There have been disclosed a number of methods to achieve white emission using organic EL materials. Few of the methods produce a white color using only one kind of emitting material; usually 2 to 3 kinds of emitting materials emit at the same time in single organic EL device. In case where three kinds of emitting materials are used, the combination of red, blue and green emission, which corresponds to the three primary colors, produce a white color. However, there is a problem that chromaticity control is difficult and the reproducibility is poor.
In case where two kinds of emitting materials are used, a blue emitting material and a yellow-to-red light emitting material, yellow-to-red being the complementary color of blue, are selected. However, the emission of yellow-to-red is often intensified to easily cause a change in color. In conventional white organic EL devices, for example, as shown in Reference Examples 1 and 2 of JP-A-2001-52870, blue light tends to easily weaken with a color change.
A white emission can also be obtained by doping with a blue dopant and a yellow-to-red dopant at the same time and adjusting their doping ratio. However red trends to intensify and, furthermore, energy easily transfers from blue to red, thereby yielding a white color tinged with red. In order to obtain a white color, it is necessary to use a yellow-to-red dopant at a very low concentration and reproducibility is therefore difficult to achieve.
There is a method in which a yellow-to-red material is doped into a hole-transporting layer adjacent to an emitting layer. In this method, since it is difficult to inject electrons into the hole-transporting layer, a red light is not strongly emitted, even though the yellow-to-red dopant tends to emit intensified light. Therefore, it is easy to balance blue emission and yellow-to-red emission to attain white emission. The method has an excellent luminous efficiency and long lifetime. However, it has a serious problem in that the chromaticity change is large after continuously driving or storage at high temperatures, which problem is caused by the distance dependency of energy transportation.
The inventors have found that the reason for chromaticity change is probably as follows: excited molecules for red emission are concentrated in an interface on the hole-transporting layer side. Balance between electrons and holes is lost by degeneration. Consequently even a small change in degree of concentration in the interface causes a large change in red emission but no large change in blue emission.
The type that divides an emitting layer into two layers includes the stacked type where an emitting layer near an anode is a yellow-to-red emitting layer, while an emitting layer near a cathode is a blue emitting layer. This type is excellent in efficiency. However, in order to obtain a white color, the thickness of the yellow-to-red emitting layer must be thinner than that of the blue emitting layer, or the concentration of a dopant in the yellow-to-red emitting layer must be smaller than that in the blue emitting layer to suppress yellow-to-red emission. Consequently fabricating the device is difficult. Specifically the thickness of the yellow-to-red emitting layer is often required to be about 1 to 2 nm for white emission. This thickness is as thin as the molecule size of ordinary low molecule type organic EL materials and controlling the thickness is thus extremely difficult.

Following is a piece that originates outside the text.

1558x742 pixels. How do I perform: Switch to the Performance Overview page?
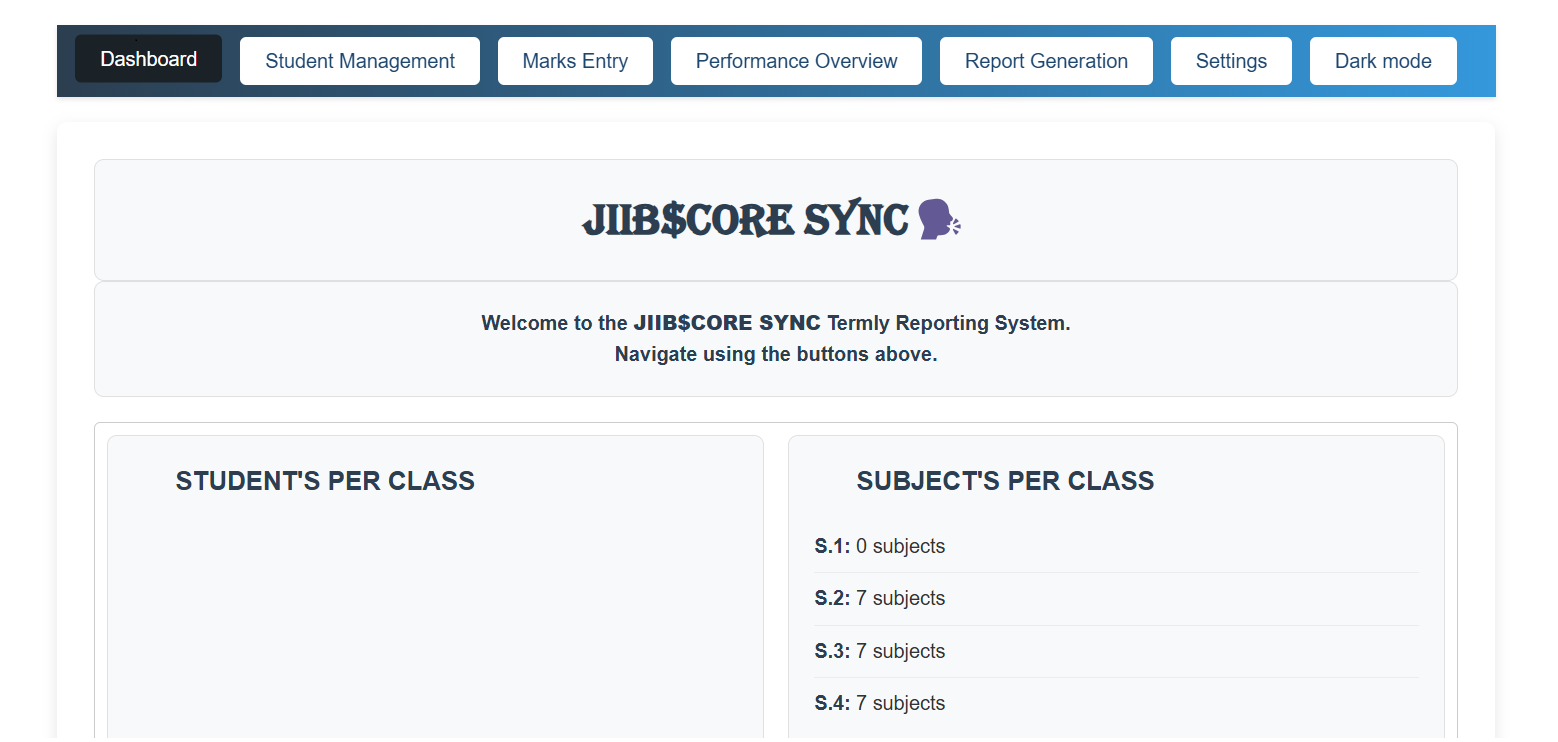point(796,61)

On the other hand, by making an emitting layer on the anode side, toward which the emission region is liable to shift, a blue emitting layer, the tendency of the emitted light color to shift to red is counteracted, white light emission can be obtained and chromaticity change during driving is less, even when the yellow-to-red emitting layer is given a thickness of approximately 10 to 30 nm. However, in view of practical use, a stable white organic EL device is desired whose chromaticity change is even smaller.

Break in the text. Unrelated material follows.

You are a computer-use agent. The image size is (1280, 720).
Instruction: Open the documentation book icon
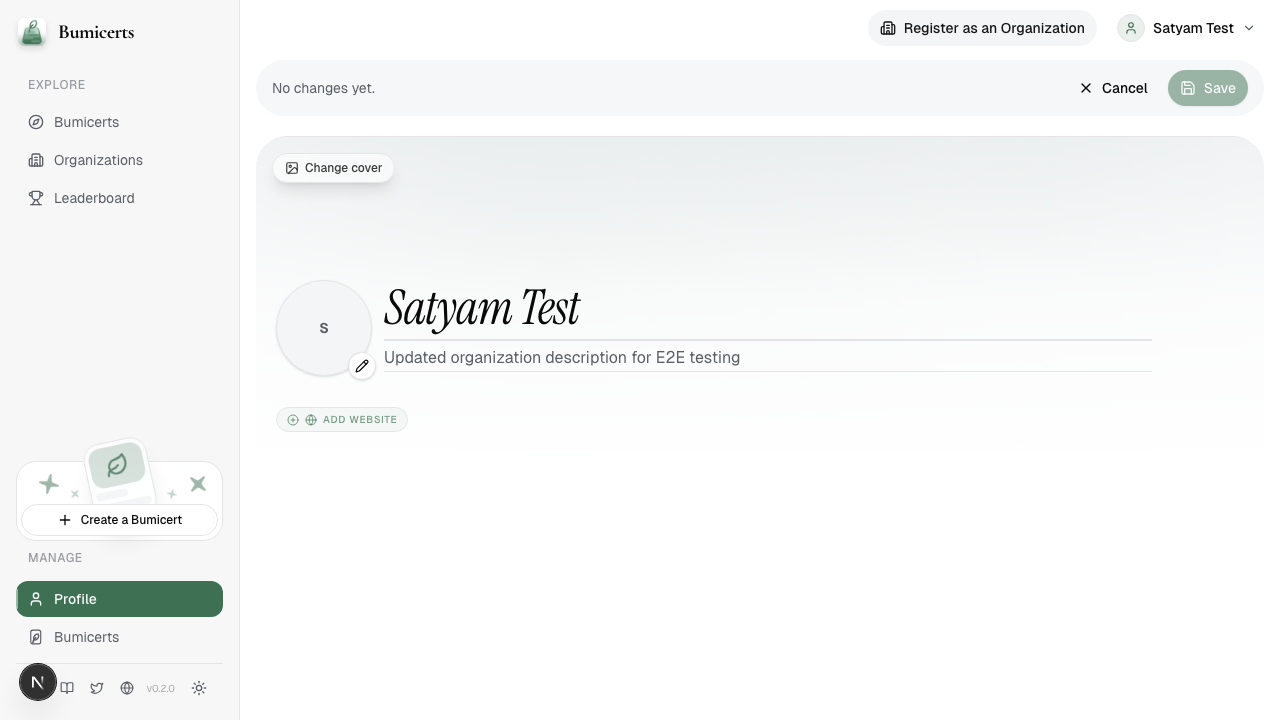click(x=67, y=688)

Recently a white emission at a high efficiency is realized by using two phosphorescent emitting layers and arranging an exciton-blocking layer therebetween (refer to Applied Physics Letters, 83, 2459 (2003)). The exciton-blocking layer helps to block holes, but it has a large affinity level so that it traps electrons with an increased driving voltage of the device. It is thus required to use a hole-injecting material such as PEDOT.PSS (poly(3,4-ethylenedioxythiophen)/poly(styrenesulfonic acid)) which enables significantly low voltage.
An object of the invention is to provide an organic EL device which is small in chromaticity change and has high efficiency.